■ **SOURCE EXCERPT**
______________________________

# Another good reason NOT to use import plywood



## Roger Manning (Jan 5, 2007)




----------



## carp.addict (Dec 26, 2015)

This made my day.


----------



## 91782 (Sep 6, 2012)

chinese biscuits


----------



## Youngin' (Sep 16, 2012)

Looks like you found it with a saw blade.


----------



## Roger Manning (Jan 5, 2007)

Youngin' said:


> Looks like you found it with a saw blade.


 Not me I don't use that stuff, This is on the counter at my supplier.


----------



## madmax718 (Dec 7, 2012)

wtf is that? A box cutter? a shank? I cant tell


----------



## Roger Manning (Jan 5, 2007)

madmax718 said:


> wtf is that? A box cutter? a shank? I cant tell


It's a steel shank for a handle with a razor blade and a piece of rubber garden hose for a grip


----------



## Morning Wood (Jan 12, 2008)

Wow. I've heard of screws in ply, but nothing like that.


----------



## Defenestrate (Aug 13, 2015)

哥们，给我回我那该死的刀！我需要的！


----------



## Youngin' (Sep 16, 2012)

Defenestrate said:


> 哥们，给我回我那该死的刀！我需要的！


Then come get it! :laughing:


----------



## TaylorMadeAB (Nov 11, 2014)

______________________________

■ **STATED GOAL 1**
Answer these questions about the plywood thread:
(a) Where does Roger Manning say the object is?
(b) What was used for the grip?
(c) What has Morning Wood heard of being found in ply?
■ **STATED GOAL 2**
Rewrite the plywood thread from "It's a steel" up to and including "nothing like that.", changing "razor blade" to "utility knife blade".
■ **STATED GOAL 3**
For each statement, say whether it agrees with the plywood thread:
(a) Roger Manning found the object with a saw blade himself.
(b) The handle has a steel shank.
(c) Morning Wood has never heard of screws in ply.

______________________________

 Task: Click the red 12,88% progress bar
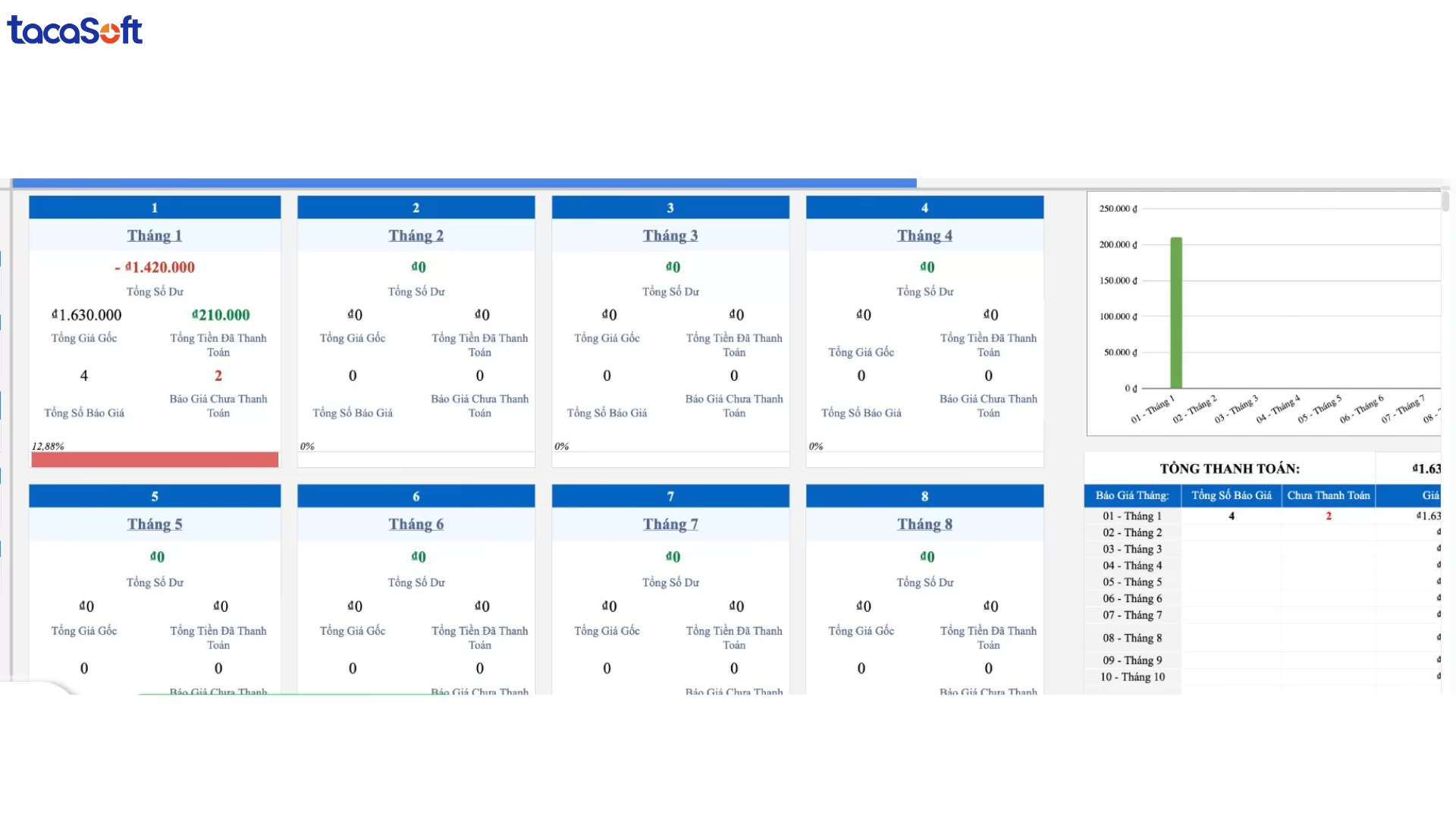155,460
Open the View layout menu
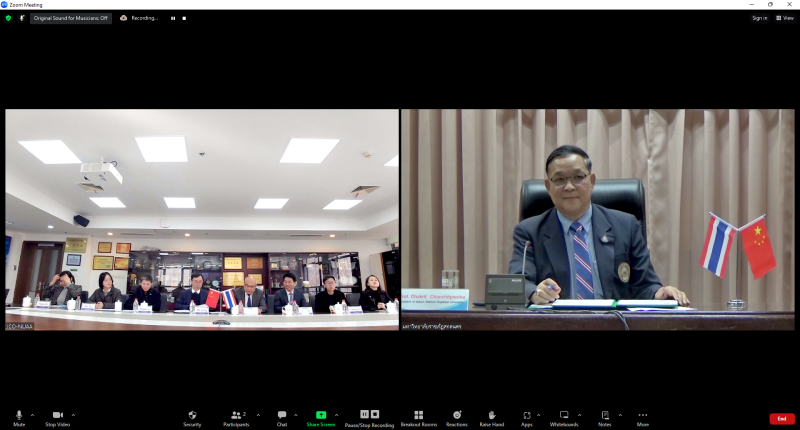 (785, 18)

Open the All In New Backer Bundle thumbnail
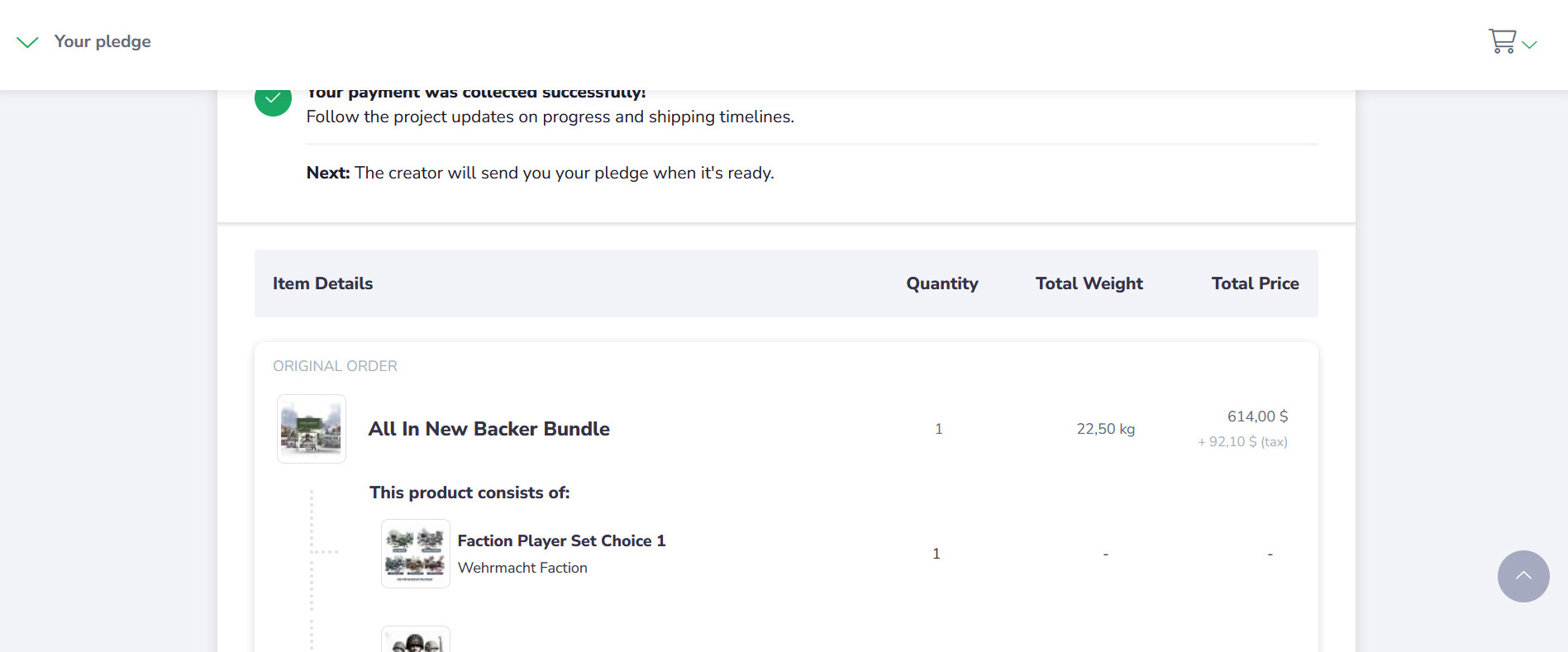pyautogui.click(x=312, y=429)
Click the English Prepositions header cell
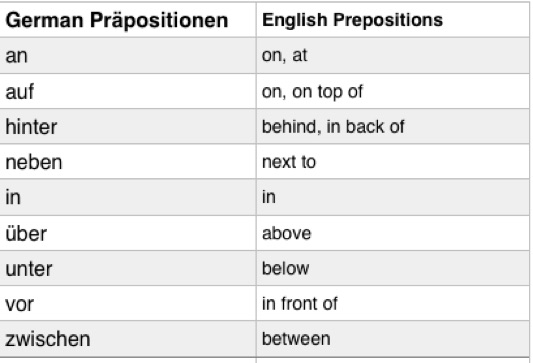 coord(393,20)
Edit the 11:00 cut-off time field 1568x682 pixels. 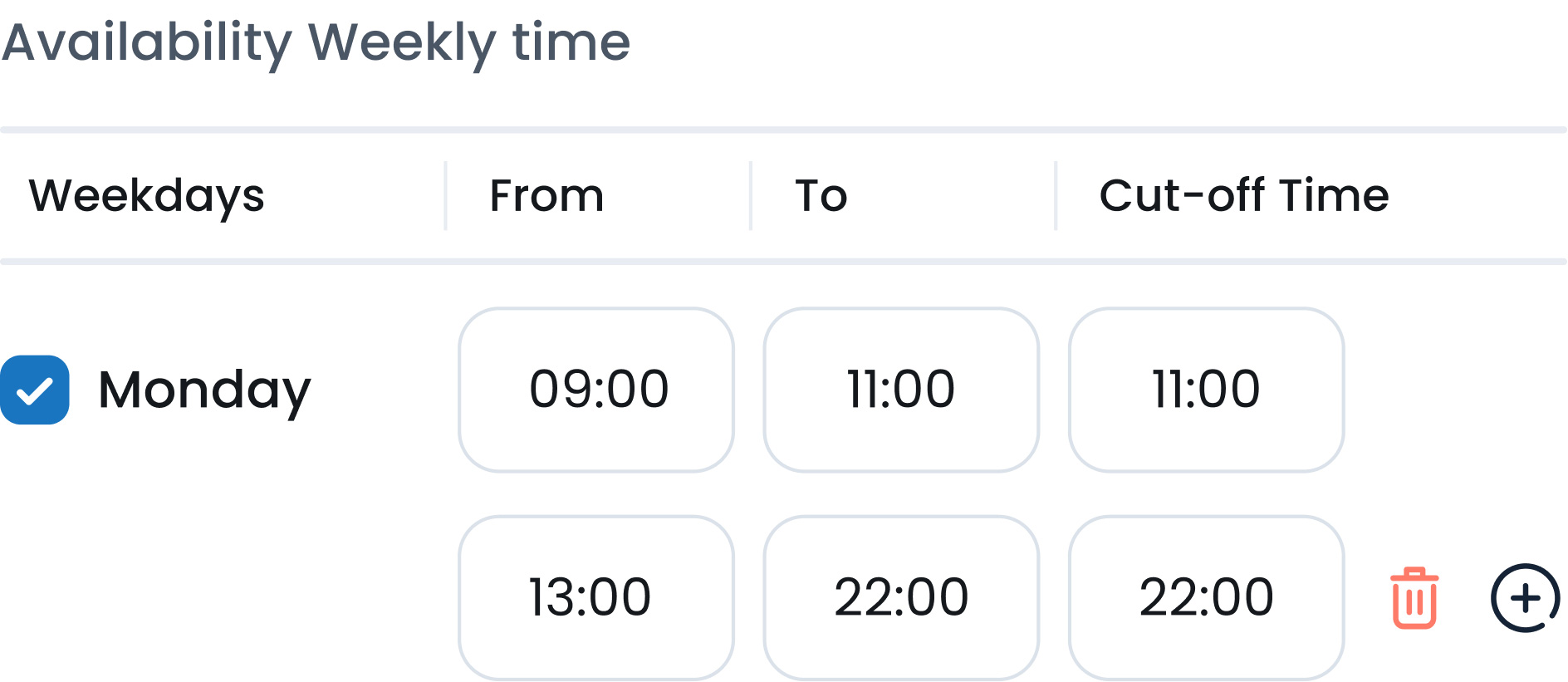click(1206, 388)
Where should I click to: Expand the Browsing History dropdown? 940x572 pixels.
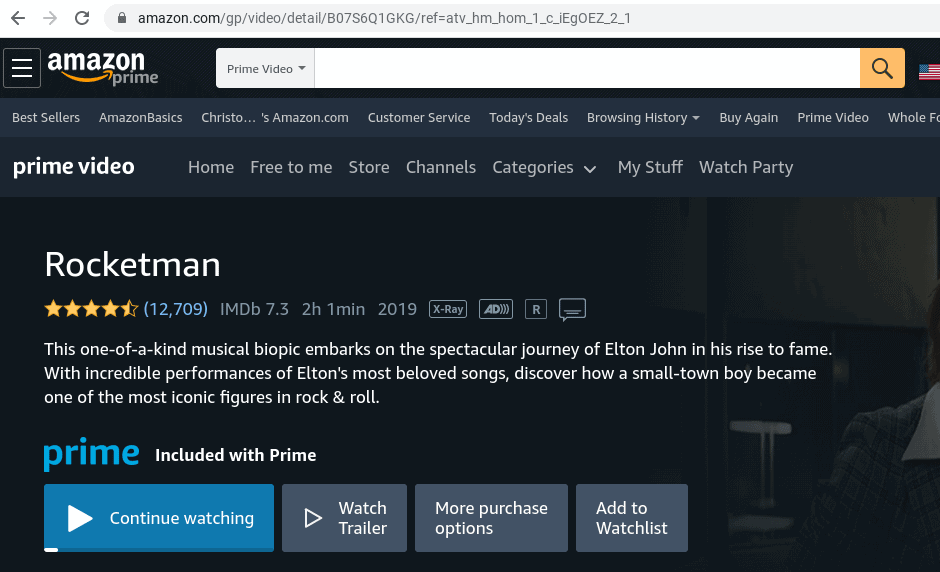click(643, 118)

______________________________

■ **TASK SOLUTION 1**
(a) On the counter at his supplier.
(b) A piece of rubber garden hose.
(c) Screws.

■ **TASK SOLUTION 2**
It's a steel shank for a handle with a utility knife blade and a piece of rubber garden hose for a grip


----------



## Morning Wood (Jan 12, 2008)

Wow. I've heard of screws in ply, but nothing like that.

■ **TASK SOLUTION 3**
(a) No: "Not me I don't use that stuff"
(b) Yes: "It's a steel shank for a handle"
(c) No: "I've heard of screws in ply"